───── Dataset records ─────

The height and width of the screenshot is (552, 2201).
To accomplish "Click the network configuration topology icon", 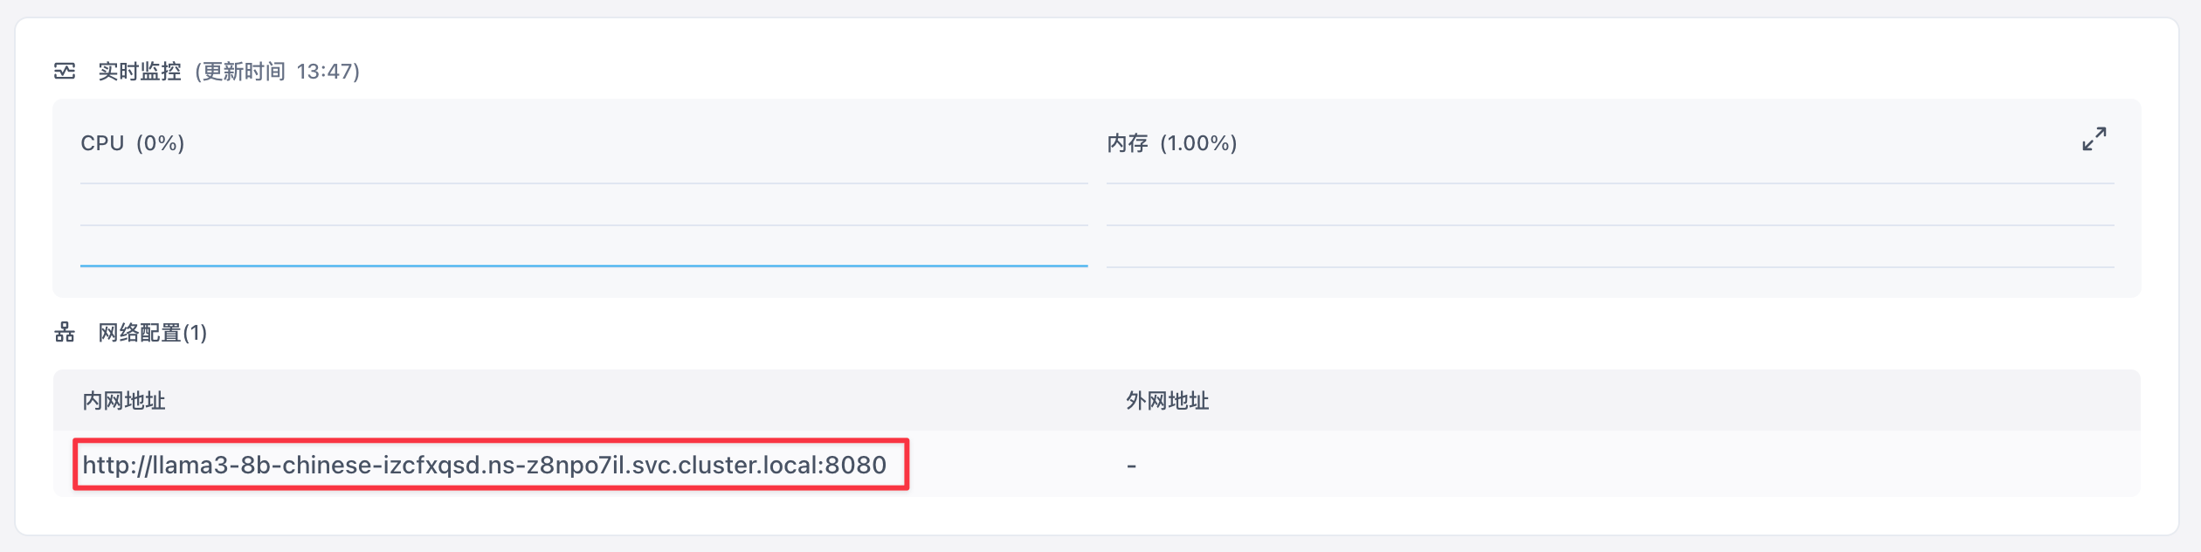I will [65, 333].
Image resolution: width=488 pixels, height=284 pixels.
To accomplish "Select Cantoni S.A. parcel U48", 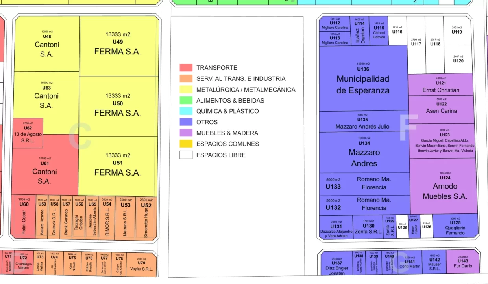I will [x=46, y=43].
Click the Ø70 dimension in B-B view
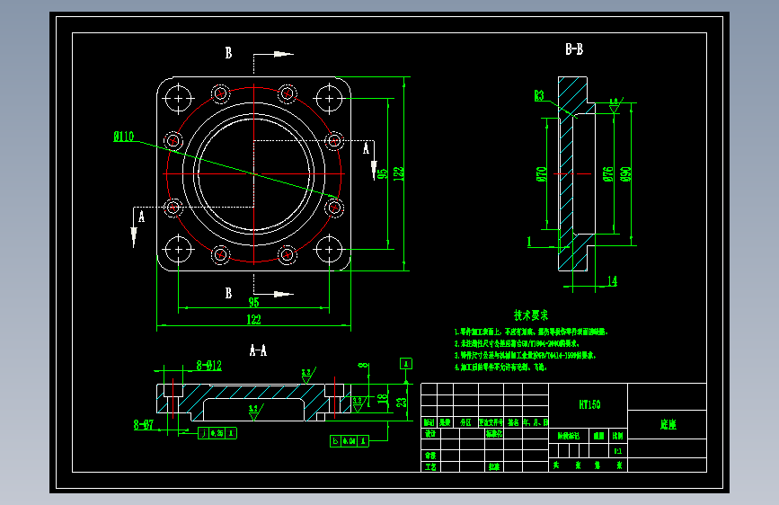The height and width of the screenshot is (505, 779). point(542,174)
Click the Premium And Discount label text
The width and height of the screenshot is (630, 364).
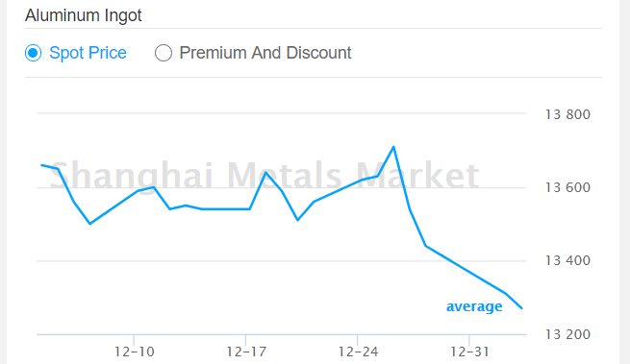tap(265, 53)
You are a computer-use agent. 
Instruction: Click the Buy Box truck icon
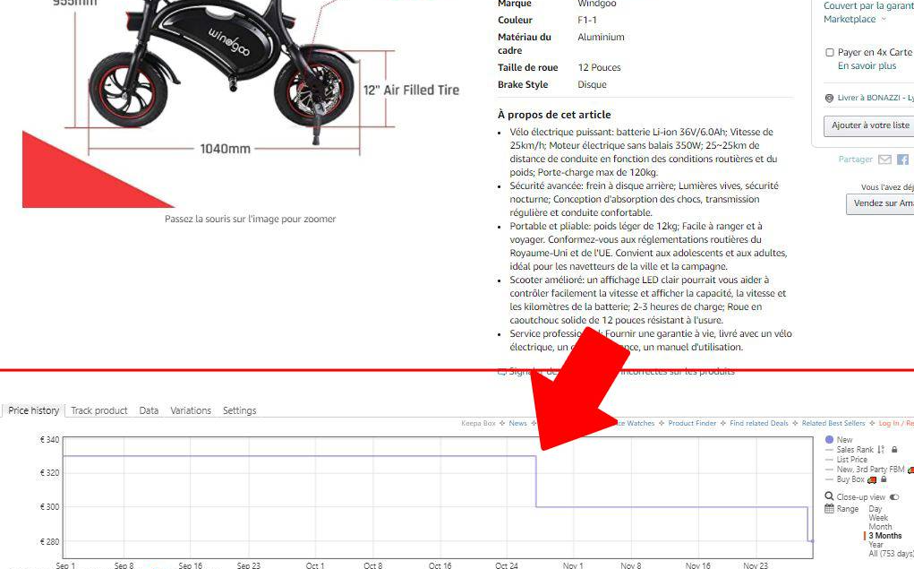872,479

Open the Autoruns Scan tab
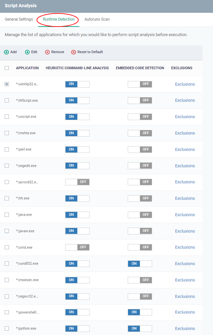(x=97, y=19)
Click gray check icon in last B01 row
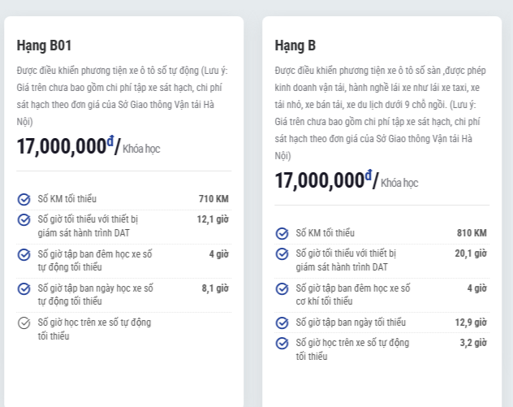This screenshot has width=513, height=407. [x=24, y=323]
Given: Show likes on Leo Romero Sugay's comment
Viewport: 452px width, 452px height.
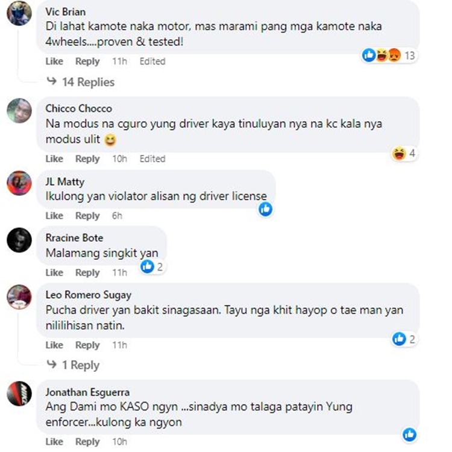Looking at the screenshot, I should click(404, 339).
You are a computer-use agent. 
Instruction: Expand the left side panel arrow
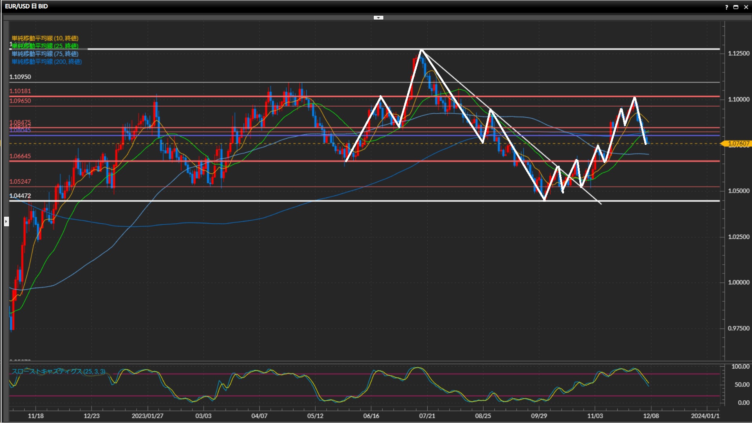click(x=6, y=222)
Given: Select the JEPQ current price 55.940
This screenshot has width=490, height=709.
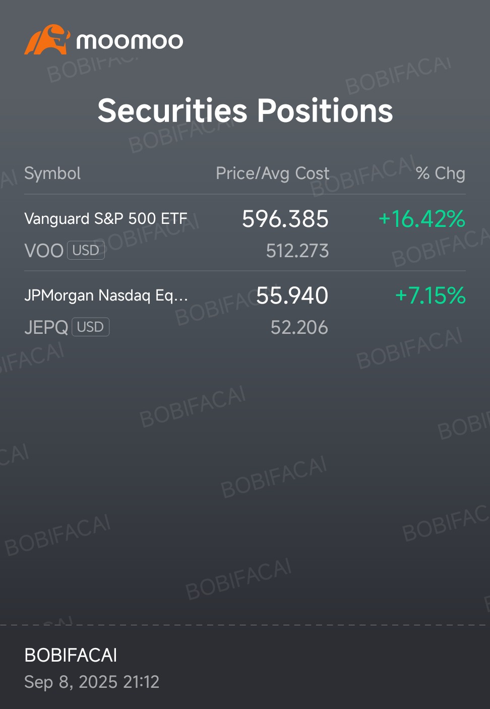Looking at the screenshot, I should click(292, 296).
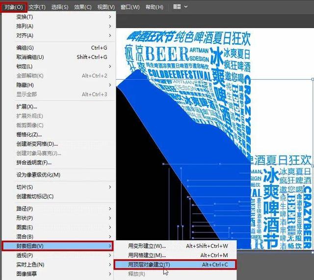
Task: Open the 对象(O) menu
Action: (13, 7)
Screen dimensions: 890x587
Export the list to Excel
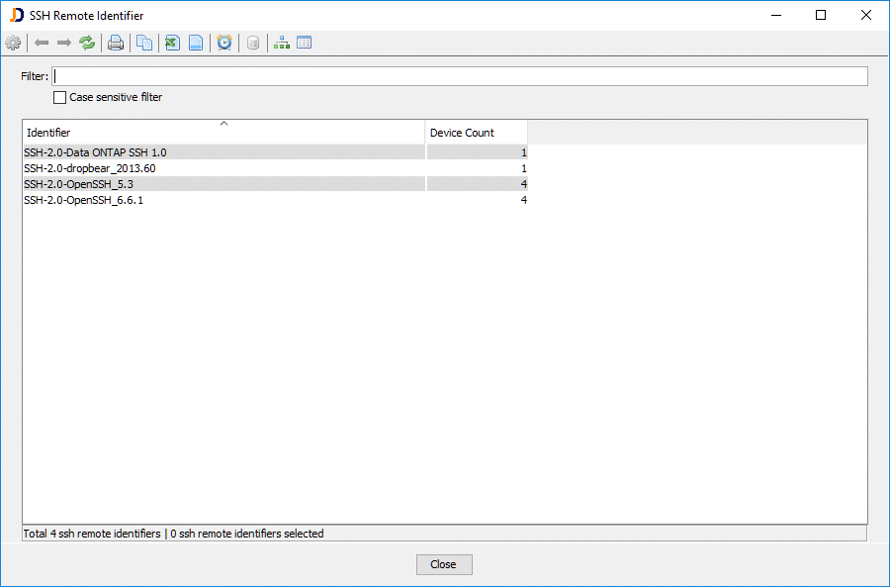pyautogui.click(x=172, y=43)
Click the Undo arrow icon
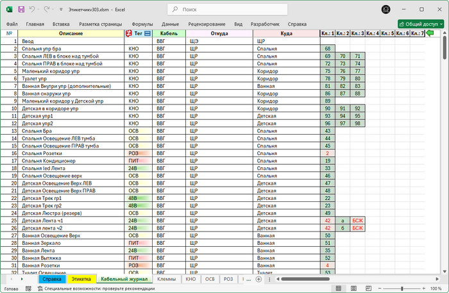This screenshot has height=293, width=449. tap(33, 10)
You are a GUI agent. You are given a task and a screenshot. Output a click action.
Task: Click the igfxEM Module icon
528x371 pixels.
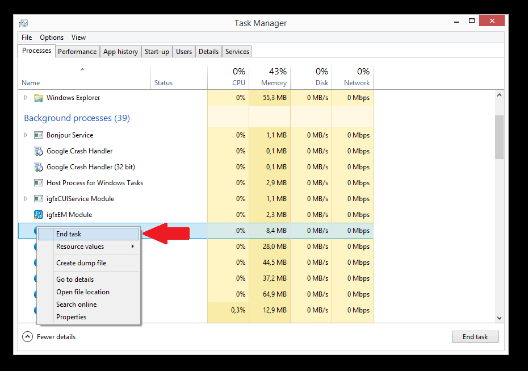tap(39, 215)
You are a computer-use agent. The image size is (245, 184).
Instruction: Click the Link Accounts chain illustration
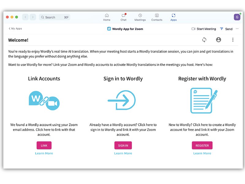44,100

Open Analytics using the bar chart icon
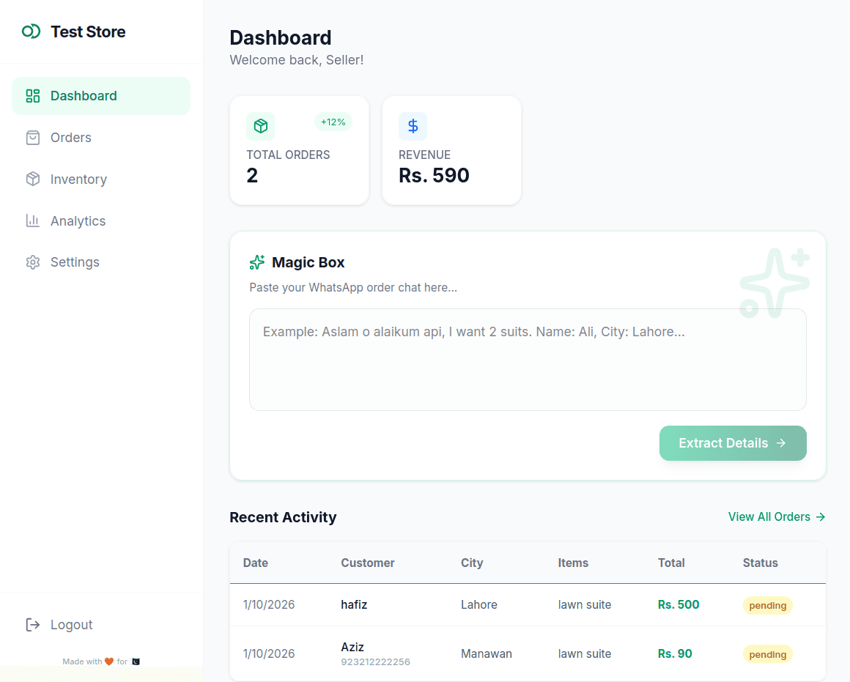(x=33, y=220)
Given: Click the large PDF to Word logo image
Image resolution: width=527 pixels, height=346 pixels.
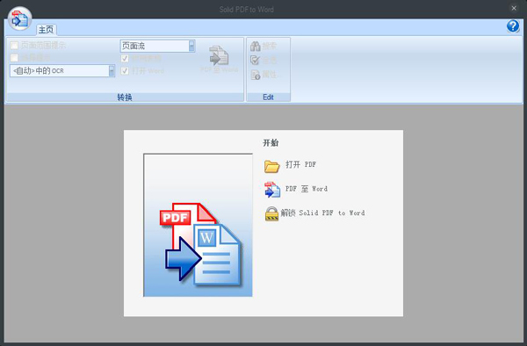Looking at the screenshot, I should 198,225.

─────

Problem details: Copy out the items word for word, beginning at the line that contains "Click the Premium And Discount label text" and continuing through the final item, with both ends included. Omit the pictures from your copy.

Final result:
Click the Premium And Discount label text
The width and height of the screenshot is (630, 364).
tap(265, 53)
You are a computer-use agent. 
Instruction: Click the Buy Box truck icon
872,479

Open the Autoruns Scan tab
(x=97, y=19)
Click gray check icon in last B01 row
This screenshot has width=513, height=407. [x=24, y=323]
Given: Show likes on Leo Romero Sugay's comment
Viewport: 452px width, 452px height.
Looking at the screenshot, I should click(404, 339).
You are a computer-use agent. 
Instruction: Expand the left side panel arrow
click(x=6, y=222)
Given: Select the JEPQ current price 55.940
This screenshot has width=490, height=709.
Looking at the screenshot, I should click(292, 296).
Task: Open the 对象(O) menu
Action: (13, 7)
Screen dimensions: 890x587
Export the list to Excel
pyautogui.click(x=172, y=43)
Click the Undo arrow icon
This screenshot has height=293, width=449. tap(33, 10)
You are a GUI agent. You are given a task and a screenshot. Output a click action.
Task: Click the igfxEM Module icon
528x371 pixels.
tap(39, 215)
You are a computer-use agent. The image size is (245, 184).
Instruction: Click the Link Accounts chain illustration
44,100

Open Analytics using the bar chart icon
(x=33, y=220)
Given: Click the large PDF to Word logo image
Image resolution: width=527 pixels, height=346 pixels.
Looking at the screenshot, I should 198,225.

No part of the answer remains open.